A third old man joined us. His right eye was badly infected; it looked like it was cast from creamy-coloured, misty glass, like a prized marble. The three men chatted with Rock, who tried to
interpret highlights of what they said to the marines, so that they might show some sympathy. He said, almost begging, that they were ‘Persian people, very good guys. Their knowledge is
family but they are so poor. If they had money they would go back to their homeland, in Ghor province [in central Afghanistan].’ He said that because they spoke Farsi (Persian), no one spoke
to them, so they trusted no one in the neighbourhood. ‘Tell them I don’t either’, said Sergeant Giles, as he walked past. Another marine pointed into a small room, with long brown
finger marks on the wall. ‘So you shit in here, wipe your ass with your hand and then wash your hand here’, he said, laughing, pointing to the wall.

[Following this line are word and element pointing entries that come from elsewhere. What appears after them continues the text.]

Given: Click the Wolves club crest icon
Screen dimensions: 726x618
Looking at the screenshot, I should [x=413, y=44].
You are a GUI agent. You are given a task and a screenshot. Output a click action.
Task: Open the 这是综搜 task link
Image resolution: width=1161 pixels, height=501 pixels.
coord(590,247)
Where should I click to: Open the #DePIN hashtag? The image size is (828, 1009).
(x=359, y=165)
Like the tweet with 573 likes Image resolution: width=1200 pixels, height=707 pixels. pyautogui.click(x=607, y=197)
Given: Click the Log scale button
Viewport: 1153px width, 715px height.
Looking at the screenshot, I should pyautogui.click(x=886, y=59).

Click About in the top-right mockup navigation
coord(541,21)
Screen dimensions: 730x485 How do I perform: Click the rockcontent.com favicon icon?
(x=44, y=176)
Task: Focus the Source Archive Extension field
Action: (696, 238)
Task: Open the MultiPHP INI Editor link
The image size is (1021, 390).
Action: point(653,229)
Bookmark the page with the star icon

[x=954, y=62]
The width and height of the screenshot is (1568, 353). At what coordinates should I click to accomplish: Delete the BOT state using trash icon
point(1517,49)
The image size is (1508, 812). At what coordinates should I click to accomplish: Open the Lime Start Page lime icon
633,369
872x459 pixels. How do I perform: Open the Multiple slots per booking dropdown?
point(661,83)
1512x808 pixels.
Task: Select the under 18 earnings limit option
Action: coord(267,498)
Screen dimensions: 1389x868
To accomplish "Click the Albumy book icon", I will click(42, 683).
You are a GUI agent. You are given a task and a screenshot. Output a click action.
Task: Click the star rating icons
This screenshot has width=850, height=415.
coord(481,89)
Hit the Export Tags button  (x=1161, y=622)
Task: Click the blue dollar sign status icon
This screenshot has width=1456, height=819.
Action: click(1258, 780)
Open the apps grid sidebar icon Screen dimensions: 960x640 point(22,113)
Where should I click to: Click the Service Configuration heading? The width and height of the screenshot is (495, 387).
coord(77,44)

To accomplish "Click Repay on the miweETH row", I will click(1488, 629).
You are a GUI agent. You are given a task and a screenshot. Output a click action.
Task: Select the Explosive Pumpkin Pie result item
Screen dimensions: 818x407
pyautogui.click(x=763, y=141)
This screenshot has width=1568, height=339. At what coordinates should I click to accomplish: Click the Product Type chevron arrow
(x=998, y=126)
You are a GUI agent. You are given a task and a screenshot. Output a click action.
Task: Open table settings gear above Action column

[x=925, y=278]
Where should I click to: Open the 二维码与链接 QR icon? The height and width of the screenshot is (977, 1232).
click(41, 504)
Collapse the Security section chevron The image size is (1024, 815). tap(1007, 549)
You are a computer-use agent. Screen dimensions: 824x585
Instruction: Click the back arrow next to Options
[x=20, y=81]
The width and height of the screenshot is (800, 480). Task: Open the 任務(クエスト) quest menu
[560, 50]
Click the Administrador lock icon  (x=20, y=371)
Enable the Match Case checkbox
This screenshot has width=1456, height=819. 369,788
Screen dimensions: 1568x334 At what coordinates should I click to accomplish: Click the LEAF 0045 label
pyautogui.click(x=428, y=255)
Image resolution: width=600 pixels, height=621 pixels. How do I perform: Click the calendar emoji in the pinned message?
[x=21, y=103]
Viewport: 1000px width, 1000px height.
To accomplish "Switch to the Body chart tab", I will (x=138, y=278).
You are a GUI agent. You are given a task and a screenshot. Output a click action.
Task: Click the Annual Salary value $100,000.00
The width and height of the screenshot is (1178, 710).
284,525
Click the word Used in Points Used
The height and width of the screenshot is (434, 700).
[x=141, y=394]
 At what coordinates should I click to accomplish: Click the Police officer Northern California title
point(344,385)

The explosion Rock had warned the men of shook the house. The man with the diseased eye flinched, gasping slightly, as if he had been slapped hard on the back. I didn’t know how he
survived a single night in that house.
I followed four marines as they put ladders between roofs to a neighbouring mosque, where they set up a couple of machine-gun positions and kept watch for a few hours. They could see the
building on top of the hill where they had taken one of their first casualties, who’d needed a double amputation after an old IED exploded. ‘That’s Building 47’, said Giles.
‘Whenever you came up on that hill and exposed yourself to this side of the hill for longer than five minutes you’d start getting shot at from over here.’ We now sat on the
buildings the Taliban had disappeared into after such attacks but Giles was under no illusions about how much effect that would have. ‘They’ll still operate in this area, just not as
freely’, he said. ‘They’ll just move east, towards the desert and into the wadis they had used to transport weapons.’
Even if the marines could completely halt the Taliban’s ability to operate in Sangin, it was one of only a handful of towns and districts that had anything like the manpower and resources
needed. On maps of Afghanistan – even just of Helmand province – these towns were mere dots. It was easy for the Taliban to move on, as they had since the initial invasion.
‘Holy shit, that’s big as fuck, dude’, said a marine, digging out a huge bullet from the wall with his knife. I asked if it had been fired by Americans: ‘I hope
so’, he replied. Some kids in the courtyard below asked for chocolate and offered to sell us what looked like chillies. ‘I ain’t eating your pepper, it’ll give me the
shits’, said the marine.
I asked Giles what he’d been told about Sangin before he came. ‘We went on YouTube and there were hundreds of videos from the British. It was mostly air strikes and huge firefights.
All the news articles we read, it was all “one of the worst places in Afghanistan” so we knew it was going to be a tough deployment. Marines like to fight, so we were excited to go
somewhere that we knew there’d be plenty of fighting.’ I asked if there had been fear too. ‘You’re definitely scared too, scared and excited. I’d say before you get
here, mostly excited and once you get here, a little more scared. It’s a mix of both.’